ITASCA, Ill. — Eating disorders can be complex and hard to identify and treat in children and teens, but the earlier an eating disorder is detected, the better chance at a healthy outcome for a young patient.
The American Academy of Pediatrics (AAP), in a new clinical report, “Identification and Management of Eating Disorders in Children and Adolescents,” describes common eating disorders, their physical manifestations, and the pediatrician’s role in the assessment and management of them.
The report was published in the January 2021 Pediatrics, offering recommendations for pediatricians on disorders that research indicates may be underdiagnosed and undertreated.
“For too long, eating disorders were considered a disease that afflicted mostly affluent, white teenage girls,” said Dr. Laurie Hornberger, lead author of the report, written by the AAP Committee on Adolescence. “We know today that girls and boys of all ages, income levels, and racial and ethnic groups may be struggling with eating disorders. Our hope is to help counter the stigma they may experience and provide an environment for open, non-judgmental conversations.”
The clinical report contains the most recent definitions of eating disorders as described in the Diagnostic and Statistical Manual of Mental Disorders, Fifth Edition. The report also details the estimated prevalence of various eating disorders, which vary widely according to population and criteria used to define an eating disorder. Many fall under the categories of anorexia nervosa, avoidant/restrictive food-intake disorder, binge-eating disorder, and bulimia nervosa.

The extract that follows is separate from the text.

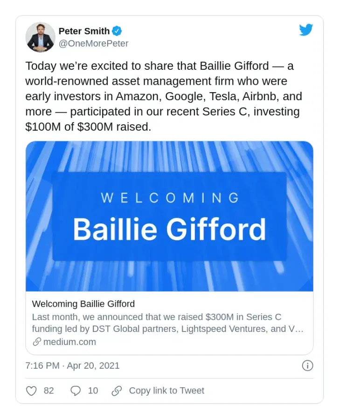The width and height of the screenshot is (339, 419).
Task: Click the Twitter bird icon
Action: coord(306,30)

Studies have shown a delay in identifying boys and young men with eating disorders because of misperceptions that these are female disorders. Boys and young men may be focused on leanness, weight control, and muscularity, and signs that indicate a possible eating disorder may include purging, use of muscle-building supplements, substance abuse, and depression.
The mean age of a child with an eating disorder is 12.5 years old, according to the report.
“Some adolescents may have dietary habits that disguise eating disorders, such as those who become increasingly restrictive about the quality, as opposed to the quantity, of their food consumption,” said Dr. Elizabeth Alderman, chair of the AAP committee on adolescence. “Teens may spend excessive amounts of time in meal planning and experience extreme guilt or frustration when their food-related practices are interrupted.”
After diagnosing an eating disorder, a pediatrician arranges appropriate care, whether it is an urgent referral to a hospital for a patient who is medically unstable or a referral for those with less severe symptoms to outpatient nutrition and mental-health professionals. Because early response to treatment may be associated with better outcomes, the preference is to involve a specialized, multi-disciplinary team when available. If resources do not exist locally, pediatricians may need to partner with health experts who are farther away for care.
“As pediatricians, there is much we can also do outside the clinic to advocate for our patients, through legislation and policy that support services, including medical care, nutritional intervention, mental-health treatment, and care coordination,” said Dr. Margo Lane, co-author of the report. “Mostly, we can begin by using sensitive language and demonstrating supportive attitudes toward kids of all shapes and sizes.”